So, we’ve reached Day 14 of the Olympic Games with just the finale of the last weekend to go. It’s been an incredible few years building up to an almighty climax.
My role has seen me working at the centre of BMW Group’s London 2012 partnership over the past two and half years. It’s been fantastic and I’ll write more on the campaigns at a later date. For now I’ll focus on the Games more generally.
Of course there have been a million highlights, not least the fact Team GB have produced – if I had to isolate one thing that has driven the public’s passion, it’s surely the athletes’ performances. However, it’s not the only impact and the build-up has been vast. So, what have we learnt?
1. The public join late
After years of build-up, the nation were getting fatigued even before the Flame had been lit. But, as soon as the Torch began it’s merry way around the UK, Olympic passions were ignited.
2. Opening Ceremony
Danny Boyle created an intriguing and provoking show, celebrating the very best of British. Suddenly, a slow-burning flame turned into a fireball and the Games were well and truly alight.
3. Sport steals the show
Team GB started at a canter before ripping in to full throttle, and boy have they delivered. The last two weeks have created legends, as well as inaugurating a new generation of stars who will inspire the future of British sport. It’s the future that will be the key legacy discussion point after the Games and this is the open door for brands to step through. Many will try and only a few will prevail.

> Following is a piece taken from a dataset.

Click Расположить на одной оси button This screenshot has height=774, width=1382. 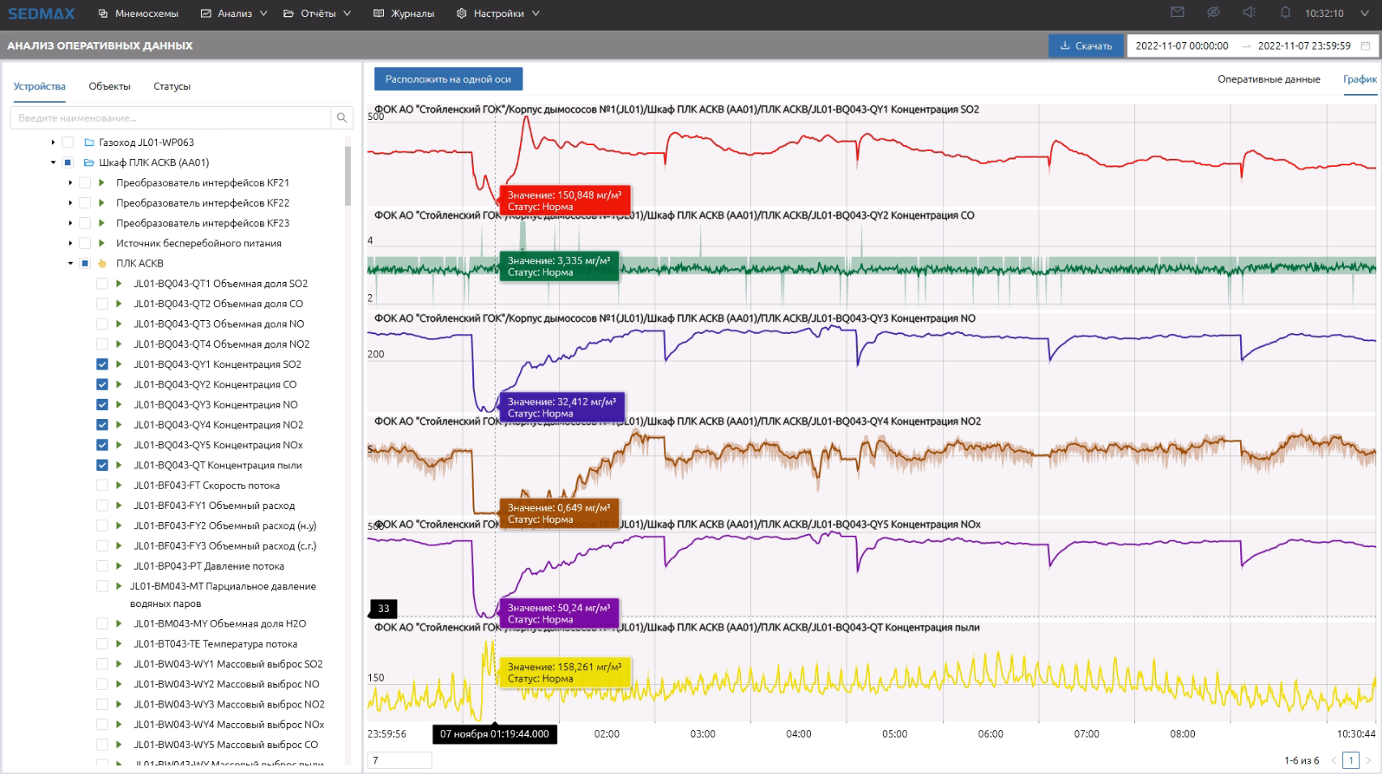448,79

4. Brands build experiences
A lot has been documented about brands and their involvement in the Games. It’s clear the Games wouldn’t happen without partners’ support and the best brands have created some incredible touchpoints that have genuinely improved the experience, both in venues and across the UK. Look at the Live experiences, such as BA’s Park Live in the Olympic Park, BT’s London Live on Hyde Park and the live sites in major cities around the UK, being great examples. At a more intimate level, take a look at the mini MINIs, retrieving javelins, hammers and discuses in the Olympic Stadium, and just ask around for the number of people that want one. Brands play a huge role in the delivery of the games: financially, operationally and by adding creativity and experiences that help make the entire Olympic Movement in some way ‘better’.
5. London and the UK can do it
After years of question marks from the media and some members of the public, of course we delivered. Surely it was never in doubt. It’s been a mammoth task no doubt, but the greatest show on Earth just got even greater.
6. We found optimism
The biggest surprise to many is the surge in public pride and positive outlook that has swept the nation. I’ve been on the Tube with people talking, had people going out of the their way to help me and even seen security guards being friendly. Unheard of. The news agenda hasn’t just been dominated by sport, it has been just sport, which is massively refreshing…a small part of me is missing our sarcastic spirit, though.
7. Olympic Houses have been disappointing
Much was hyped about the experiences at the nations’ houses that have popped up all over London. I’ve managed to get to quite a few and despite the odd very good party, I’ve been pretty underwhelmed. The majority have that sterile airport lounge feel about them, with little in the way of culture or excitement. Of course, there is the odd exception, but maybe it’s because London is already blessed with art and culture from all corners of the globe? The Mayor and the GLA have done a fabulous job with different events, including projections and light sequences on many of London’s key landmarks, but I fear not enough people know about them.
Just some early reflections on what has been the best few weeks of my working life and…if Wales hadn’t won a Grand Slam recently, it could have been the best ever at a personal level too.
Enjoy the last few days and make the most of this time.